To solve the problem, we need to find the value of beta (β) given that alpha (α) is 0.98 and the emitter current (i_e) is 20 mA. ### Step-by-Step Solution: 1. **Understand the relationship between alpha and beta:** \[ \alpha = \frac{I_C}{I_E} \] where \(I_C\) is the collector current and \(I_E\) is the emitter current.

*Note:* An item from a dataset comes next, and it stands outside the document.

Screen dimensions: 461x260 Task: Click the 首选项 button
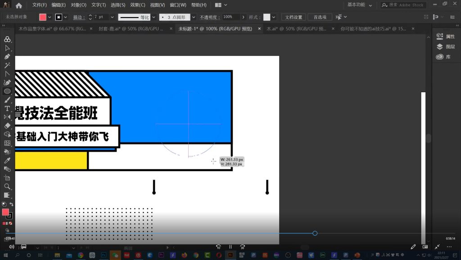320,17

We also know that: \[ \beta = \frac{I_C}{I_B} \] where \(I_B\) is the base current. 2. **Calculate the collector current (I_C):** We can rearrange the formula for alpha to find \(I_C\): \[ I_C = \alpha \times I_E \] Substituting the values: \[ I_C = 0.98 \times 20 \, \text{mA} = 19.6 \, \text{mA} \] 3. **Use the relationship between emitter current, collector current, and base current:** The emitter current is the sum of the collector current and the base current: \[ I_E = I_C + I_B \] Rearranging gives: \[ I_B = I_E - I_C \] Substituting the known values: \[ I_B = 20 \, \text{mA} - 19.6 \, \text{mA} = 0.4 \, \text{mA} \] 4. **Calculate beta (β):** Now we can calculate beta using the collector current and base current: \[ \beta = \frac{I_C}{I_B} \] Substituting the values: \[ \beta = \frac{19.6 \, \text{mA}}{0.4 \, \text{mA}} = 49 \] ### Final Answer: The value of beta (β) is 49.